Someone's pain is someone else's gain. One would assume that the fall of SpiceJet brought Schadenfreude moments for its arch-rivals GoAir and IndiGo.
It is believed that these airlines are likely to take away the passenger traffic from SpiceJet that would translate into higher market share, better revenues and, in a way, increase profits.
However, whatever gains GoAir and IndiGo make would be an icing on the cake as both airlines are already profitable.
The success story of IndiGo is well documented but its closest competitor GoAir's profitable run is still new. The Mumbai-based GoAir, which is promoted by biscuit-to-textile major Wadia Group, is making net profits for the past two financial years - Rs 104 crore in 2012/13 and over Rs 5 crore in 2013/14.
The airline's CEO Giorgio De Roni claims that net profit for the current year will be significantly higher than last year.
GoAir's ability to make consistent profits has surprised many but the airline says it follows the proven low-cost carrier (LCC) model to a tee.
Broadly, the LCC model involves cost control and asset sweating. Roni says "the airline uses its planes for 13 hours per day, which is roughly an hour more than its competitors."
More asset sweating means better utilisation of fleet, which results in spreading the overall costs to a larger number of hours.
"We have kept the internal processes simple to keep the shortest possible turnaround time," he adds.
A number of initiatives have also been taken to keep tight control over consumption of aviation turbine fuel (ATF), which contributes 50 per cent to GoAir's cost.
For instance, while taxiing (travel from terminal to the take off point), GoAir operates just one engine instead of two.
It has also reduced the size of the in-flight magazine to bring down on-board weight. The airline is hiring more female cabin crews.
Almost 80 per cent of its passengers are males who typically weigh more than females. More female cabin crew onboard keeps the overall aircraft weight low.
Roni says hiring more female crew members is not intentional. "We like to go into granular details of saving fuel and exploit every opportunity given that we take about 50,000 flights a year," he says.

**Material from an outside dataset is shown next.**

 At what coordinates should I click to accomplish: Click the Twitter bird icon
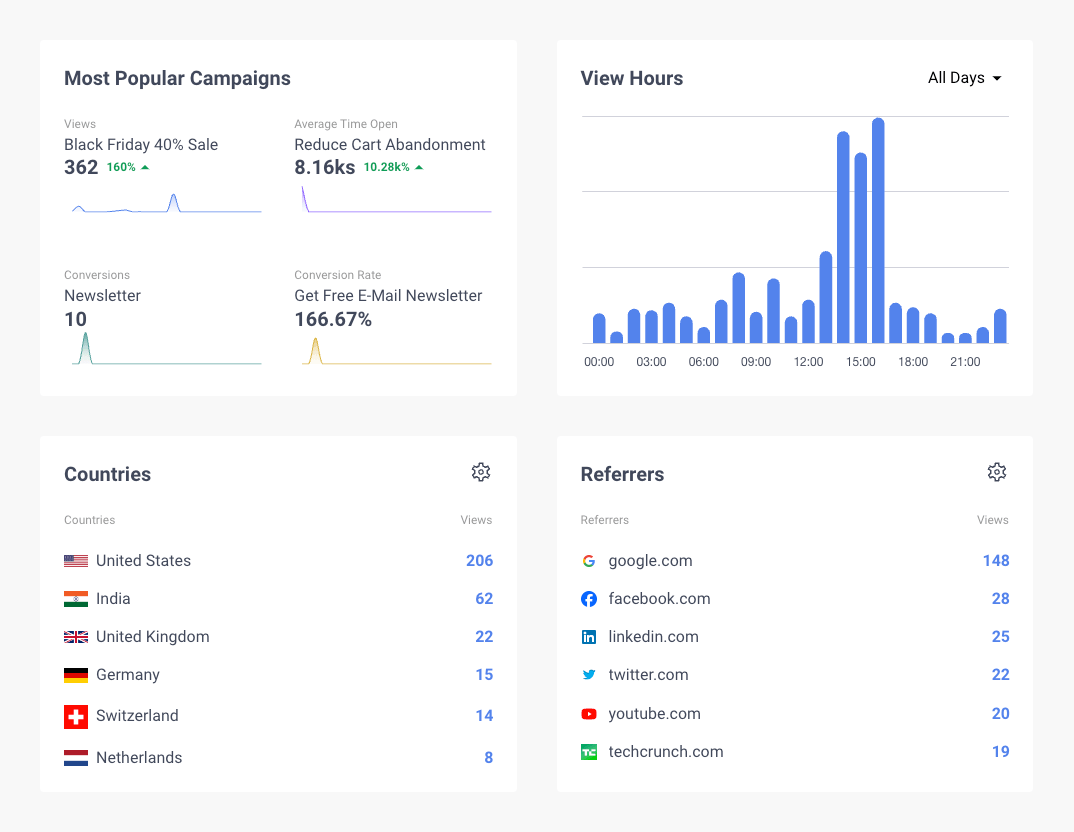(x=589, y=675)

Last year, high ATF prices and a depreciating rupee led to a dramatic drop in GoAir's net profits.
However, the sharp reduction in ATF prices - 31 per cent drop since January last year - has come as a breather even though Roni says it has not helped much in the first nine months of the current financial year.
"The drop has happened in recent months. If compared with nine months of 2013/14, the average drop is less than three per cent," he says.

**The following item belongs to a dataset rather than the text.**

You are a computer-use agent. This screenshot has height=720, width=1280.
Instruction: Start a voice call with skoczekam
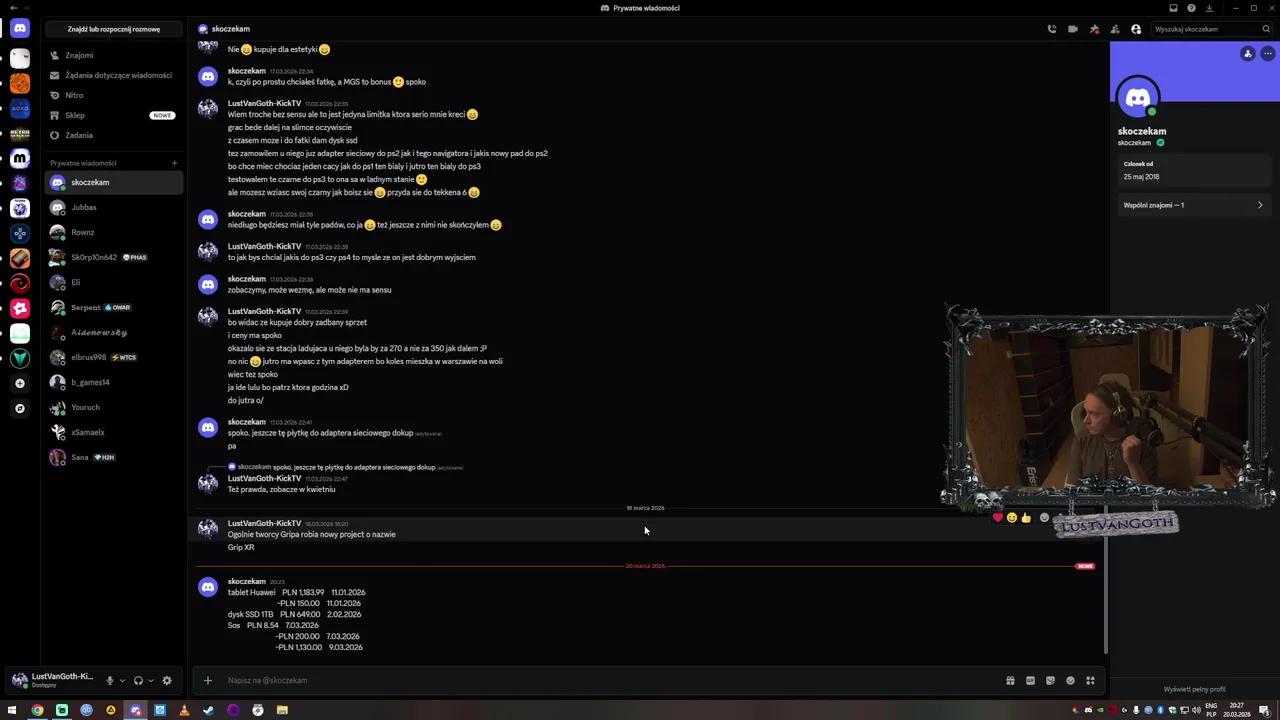click(1051, 29)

Kapil Kaul, CEO (South Asia) of CAPA agrees. He says "GoAir will see much better financials from third quarter (of the current financial year) as fuel costs have gone down and capacity has been rationalised significantly. Over the past two-three years, the airline has been running smart and efficient operations with focus on costs."
For the nine months ended December 2014, GoAir registered passenger growth of 24 per cent. This is far higher than the industry growth rate of 9.14 per cent between January and November 2014.
GoAir's average market share between January and November 2014 stood at 9.2 per cent as against IndiGo's 31.3 per cent and SpiceJet's 18.2 per cent during the same period.
Its low market share is due to the smaller fleet size (19 Airbus 320s) as compared to the other two LCCs.
GoAir, however, has aggressive plans to increase its connectivity by adding new cities and adding capacity to the existing ones.
The airline flies to 22 domestic airports which include both business and leisure destinations. It plans to increase its metro-to-non-metro connectivity, which currently stands at 74 per cent of the total capacity.
Metro-to-metro route capacity is some 20 per cent. In 2011, the Wadia group ordered 72 Airbus A320 neos, which will be delivered starting April 2016.
Again, the introduction of Airbus 320 neos is in line with the standard LCC model of the use of a single aircraft type fleet.
The neo is an updated version of Airbus's most popular single-aisle A320 and is roughly 15 per cent more fuel efficient than the older version. "We plan to pass on the (lower) cost to our customers in the form of more affordable fares," says Roni.
Operating a no-frills airline is like a tightrope walk. The situation can go haywire at the drop of a hat. GoAir can keep the growth momentum going by sticking to its guns.